Eqn of tangent line L to y at x = pi is y = mx + b where m is the slope of tangent line L and b is the y-intercept of L. At x = pi, m = -1. Anonymous only wanted to

know the value of m, not the eqn of the tangent line {y = -x}.

- Engr. RonaldLv 71 month ago
Differentiate the function

y = xcos(3x)

dy/dx = cos(3x) d/dx 1 + x d/dx - 3sin(3x)

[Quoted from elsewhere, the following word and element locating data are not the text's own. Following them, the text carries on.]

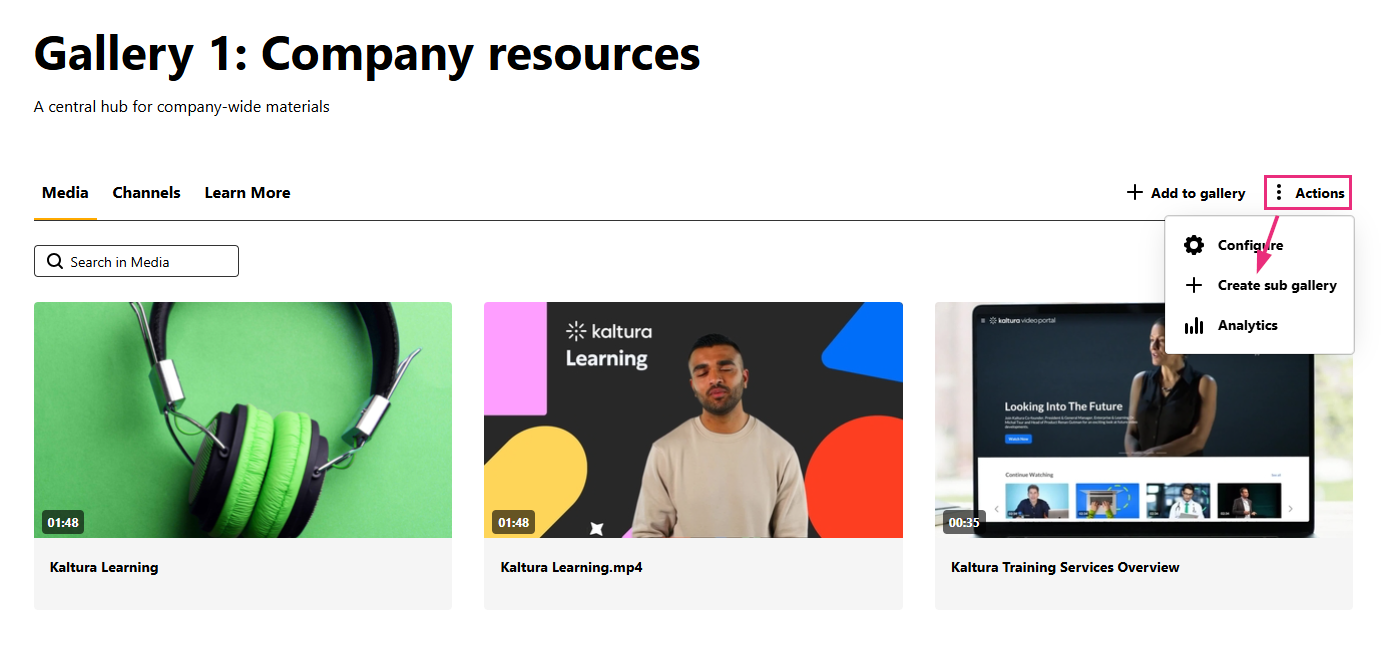Open the Learn More tab
The width and height of the screenshot is (1396, 654).
click(247, 193)
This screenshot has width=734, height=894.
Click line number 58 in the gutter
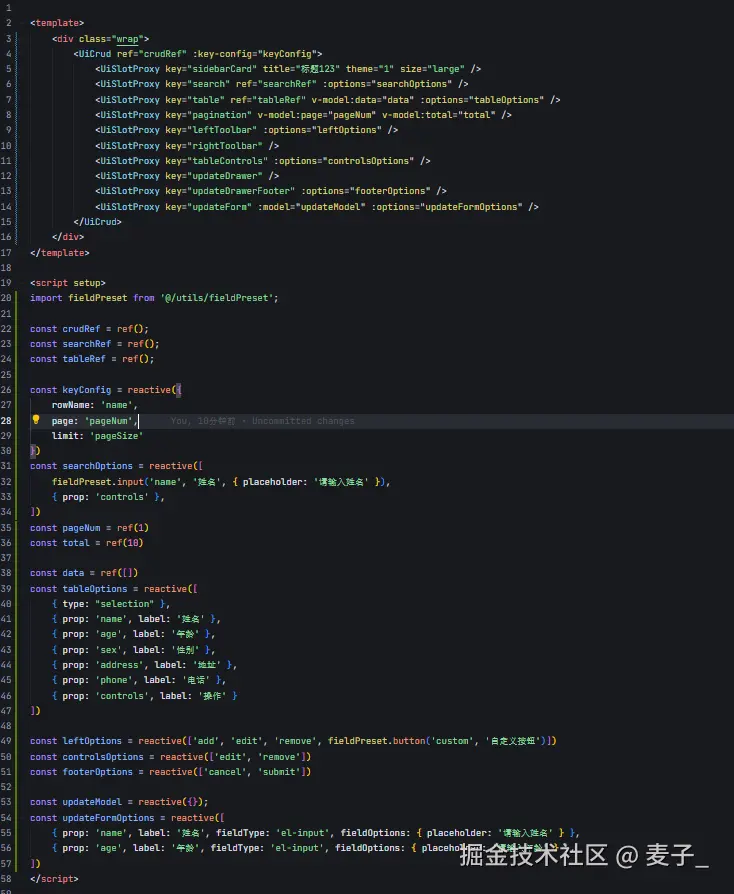pos(8,879)
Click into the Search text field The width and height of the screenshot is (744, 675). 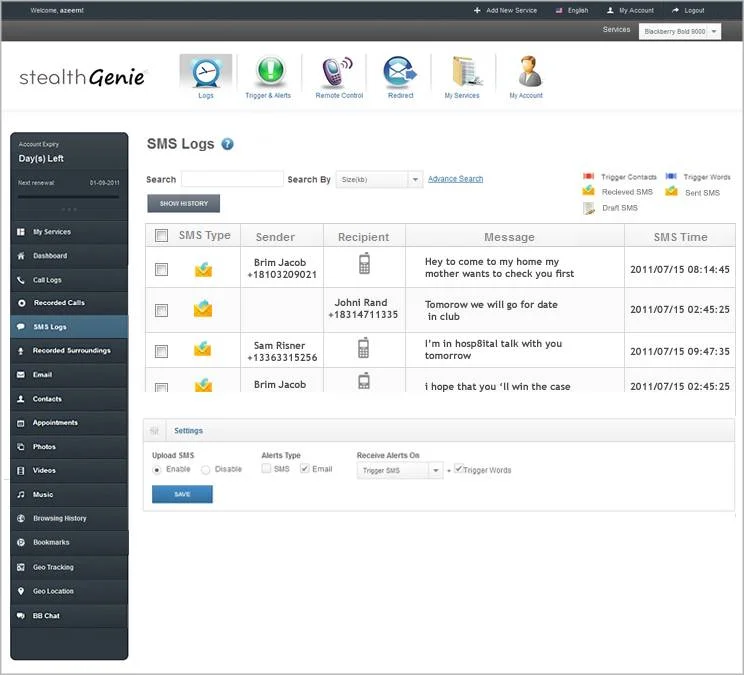click(x=231, y=180)
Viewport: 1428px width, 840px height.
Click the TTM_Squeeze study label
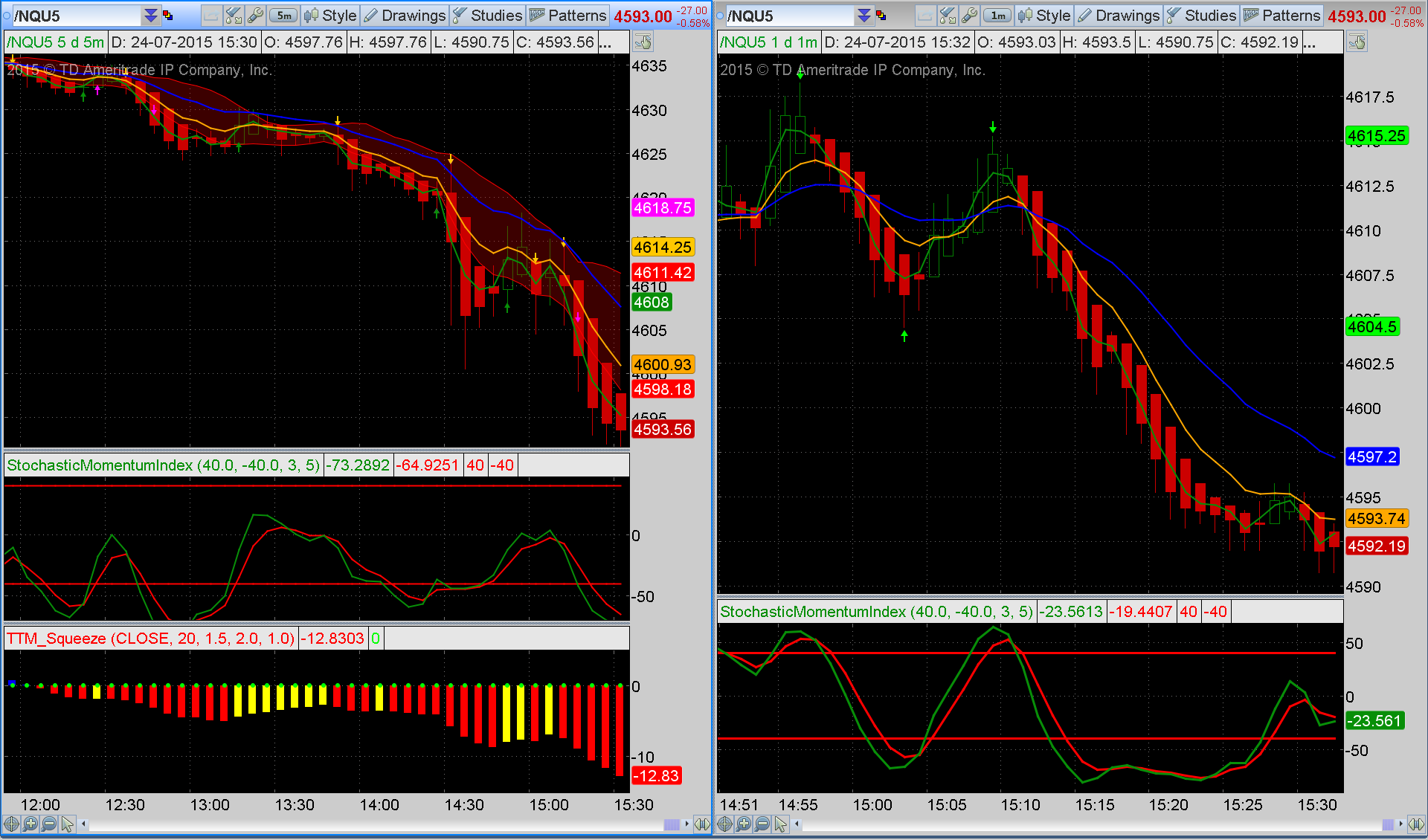pyautogui.click(x=150, y=639)
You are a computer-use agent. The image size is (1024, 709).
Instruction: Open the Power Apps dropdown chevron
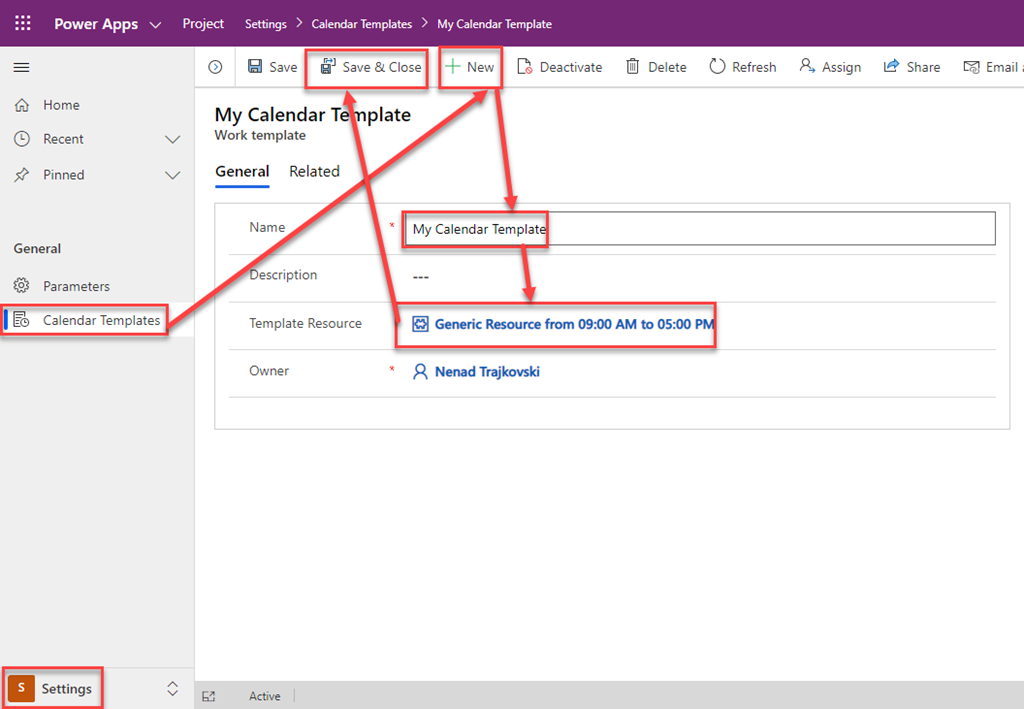tap(155, 24)
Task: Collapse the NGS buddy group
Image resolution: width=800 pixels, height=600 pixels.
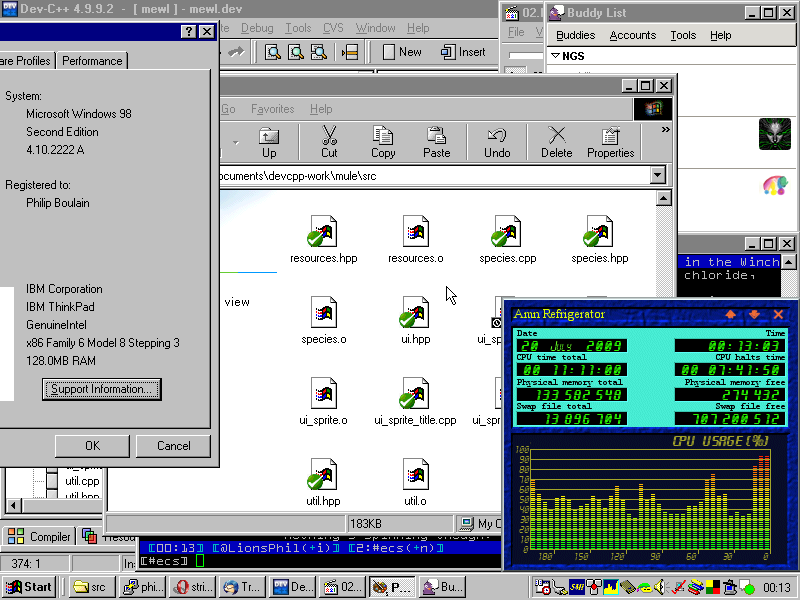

dy/dx = cos(3x) - 3xsin(3x)

when x = π

m = dy/dx = cos(3π) - 3πsin(3π)= - 1

the slope is m = - 1

solving for y

y = πcos(3π) = -π

solving its y - intercept from slope intercept form

y = mx + b

- π = - π + b

- π + π = b

b = 0

The equation of the tangent line is:

y = - x Answer//

- llafferLv 71 month ago
Need the derivative of:

y = x cos(3x)

Product rule:

u = x and v = cos(3x) so we have y = uv

y' = u'v + v'u

so we need the derivatives of u and v. u is easy, v needs the chain rule:

u' = 1

v = cos(3x)

setting: w = 3x and v = cos(w)

dv/dx = dv/dw * dw/dx

Now we get the derivatives of w and v:

w = 3x and v = cos(w)

dw/dx = 3 and dv/dw = -sin(w)

Substitute 3x back in for w to get:

dw/dx = 3 and dv/dw = -sin(3x)

Now we have what we need to complete the chain rule:

dv/dx = dv/dw * dw/dx

dv/dx = -sin(3x) * 3

v' = -3sin(3x)

Now we have what we need to complete the product rule. Summarizing what we know:

u = x and v = cos(3x)

u' = 1 and v' = -3sin(3x)

y' = u'v + v'u

y' = 1cos(3x) + (-3)sin(3x)x

y' = cos(3x) - 3x sin(3x)

Now that we have this, the slope at x = π can be found by solving for y'(π):

y' = cos(3π) - 3π sin(3π)

y' = -1 - 3π(0)

y' = -1 - 0

y' = -1

The slope is -1.

We are given x = π, so now we need to find "y" at this point:

y = x cos(3x)

y = π cos(3π)

y = π(-1)

y = -π

Now that we have the slope, x, and y, we can solve for the intercept:

-π = (-1)π + b

-π = -π + b

0 = b

The tangent line at x = π is:

y = -x

- AshLv 71 month ago
y=xcos(3x)

y' = cos(3x) + x (-sin(3x) * 3)

y' = cos(3x) - 3x sin(3x)

y' = slope of tangent

At x = π,

slope of tangent = cos(3π) - 3π sin(3π)

slope of tangent = -1 - 3π (0)

slope of tangent = -1

m = -1

If you want to find the equation of line then find the y-coordinate for point with x=π

y=πcos(3π)

y = -π

tangent point is (π,-π)

y-(-π) = -1(x-π)

y+π = -x+π

y = -x ← equation of tangent